Open doomlaur opened 2 years ago

doomlaur commented 2 years ago

Background information For a high-performance software we had 2 important requirements:

  1. Add support for changing the time zone instead of using the local time zone (at least on Windows 10 >= 1903/19H1 and Windows Server >= 2022).
  2. Add support for dates before 1970 (the old C functions are limited to dates between 1970-01-01 00:00:00 UTC and 3000-12-31 23:59:59 UTC).

This software previously used functions like std::localtime and std::mktime that only supported the local time zone and no dates before 1970 or after 3000.

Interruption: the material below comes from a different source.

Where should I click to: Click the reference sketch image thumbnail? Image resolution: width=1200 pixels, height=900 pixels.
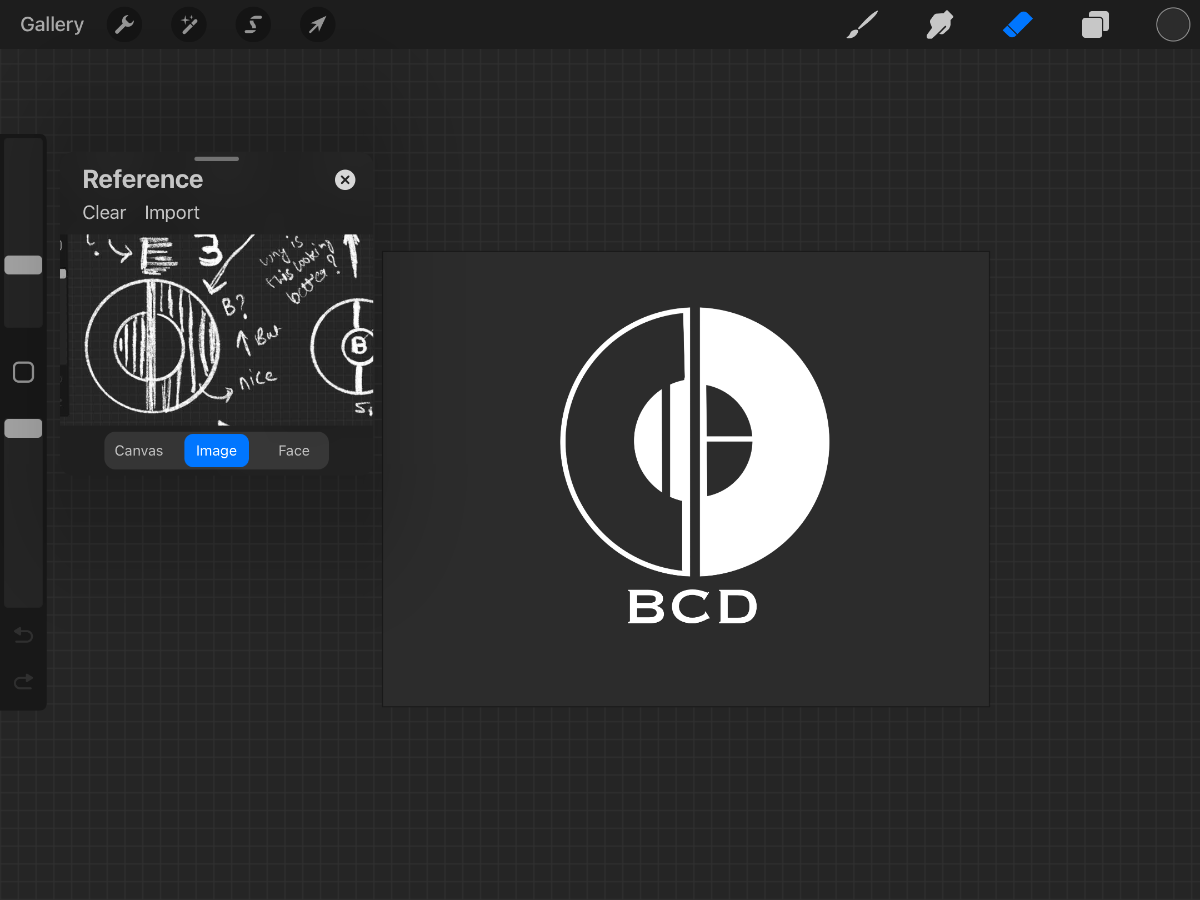(216, 327)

After changing from time_t to std::chrono::zoned_time and using std::chrono::time_zone (with some workarounds for Windows 10 < 1903/19H1 and Windows Server < 2022), as well as using the other C++20 chrono features, we were able to use multiple time zones, dates before 1970 and after 3000 and were even able to simplify and improve a lot of our code due to the super nice C++20 chrono features. Thank you for implementing that, it's amazing! :)

Describe the bug After the change we started having some major performance issues. In short, the performance issues happen whenever calls to ICU.dll must be made in order to find something time zone related, such as a time zone itself or a UTC offset. Because this is something that must be done very often, it causes major performance issues.

To be specific, all calls to std_tzdb_get_sys_info() and std_tzdb_get_current_zone() require finding the time zone in the ICU library which seems to be very slow. To be precise, in extreme cases, __std_tzdb_get_sys_info() might use up to 98% (!) of the time of the whole CPU profiler in Visual Studio when benchmarking our software! We were able to write a wrapper and cache the current zone, but the sys_info is needed very often and is not as easy to cache, as the information in the sys_info (such as UTC offset) depends on the timestamp.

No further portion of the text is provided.